Please write the data out once more, exactly as it is given.

◇ ◇ ◇ ◇ ◇

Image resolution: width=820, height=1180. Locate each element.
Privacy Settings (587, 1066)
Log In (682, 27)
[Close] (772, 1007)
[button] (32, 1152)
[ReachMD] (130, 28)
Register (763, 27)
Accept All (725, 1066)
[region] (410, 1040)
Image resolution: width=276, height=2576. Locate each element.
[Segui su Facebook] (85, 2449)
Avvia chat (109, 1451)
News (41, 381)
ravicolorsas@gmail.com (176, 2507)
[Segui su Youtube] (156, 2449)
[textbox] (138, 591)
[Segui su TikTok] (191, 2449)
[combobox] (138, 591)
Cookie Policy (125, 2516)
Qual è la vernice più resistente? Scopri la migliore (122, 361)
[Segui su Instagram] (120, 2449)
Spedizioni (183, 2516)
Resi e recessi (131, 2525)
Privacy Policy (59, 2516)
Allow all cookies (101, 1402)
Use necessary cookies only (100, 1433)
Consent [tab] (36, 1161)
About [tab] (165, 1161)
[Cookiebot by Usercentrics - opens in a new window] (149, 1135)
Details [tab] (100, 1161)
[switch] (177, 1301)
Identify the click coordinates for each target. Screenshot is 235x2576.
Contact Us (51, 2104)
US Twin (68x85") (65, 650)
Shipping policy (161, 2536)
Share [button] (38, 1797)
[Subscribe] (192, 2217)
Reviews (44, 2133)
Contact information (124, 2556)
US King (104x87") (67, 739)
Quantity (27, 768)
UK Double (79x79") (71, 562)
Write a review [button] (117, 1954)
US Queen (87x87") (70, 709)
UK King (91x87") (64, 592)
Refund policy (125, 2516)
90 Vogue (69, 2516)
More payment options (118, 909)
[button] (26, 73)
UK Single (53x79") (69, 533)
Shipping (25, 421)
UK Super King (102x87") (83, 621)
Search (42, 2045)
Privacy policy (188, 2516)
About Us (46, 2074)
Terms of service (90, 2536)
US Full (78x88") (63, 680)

◇ ◇ ◇ ◇ ◇

▸ **Task response**
Image resolution: width=820, height=1180. Locate each element.
Privacy Settings (587, 1066)
Log In (682, 27)
[Close] (772, 1007)
[button] (32, 1152)
[ReachMD] (130, 28)
Register (763, 27)
Accept All (725, 1066)
[region] (410, 1040)
Image resolution: width=276, height=2576. Locate each element.
[Segui su Facebook] (85, 2449)
Avvia chat (109, 1451)
News (41, 381)
ravicolorsas@gmail.com (176, 2507)
[Segui su Youtube] (156, 2449)
[textbox] (138, 591)
[Segui su TikTok] (191, 2449)
[combobox] (138, 591)
Cookie Policy (125, 2516)
Qual è la vernice più resistente? Scopri la migliore (122, 361)
[Segui su Instagram] (120, 2449)
Spedizioni (183, 2516)
Resi e recessi (131, 2525)
Privacy Policy (59, 2516)
Allow all cookies (101, 1402)
Use necessary cookies only (100, 1433)
Consent [tab] (36, 1161)
About [tab] (165, 1161)
[Cookiebot by Usercentrics - opens in a new window] (149, 1135)
Details [tab] (100, 1161)
[switch] (177, 1301)
Identify the click coordinates for each target. Screenshot is 235x2576.
Contact Us (51, 2104)
US Twin (68x85") (65, 650)
Shipping policy (161, 2536)
Share [button] (38, 1797)
[Subscribe] (192, 2217)
Reviews (44, 2133)
Contact information (124, 2556)
US King (104x87") (67, 739)
Quantity (27, 768)
UK Double (79x79") (71, 562)
Write a review [button] (117, 1954)
US Queen (87x87") (70, 709)
UK King (91x87") (64, 592)
Refund policy (125, 2516)
90 Vogue (69, 2516)
More payment options (118, 909)
[button] (26, 73)
UK Single (53x79") (69, 533)
Shipping (25, 421)
UK Super King (102x87") (83, 621)
Search (42, 2045)
Privacy policy (188, 2516)
About Us (46, 2074)
Terms of service (90, 2536)
US Full (78x88") (63, 680)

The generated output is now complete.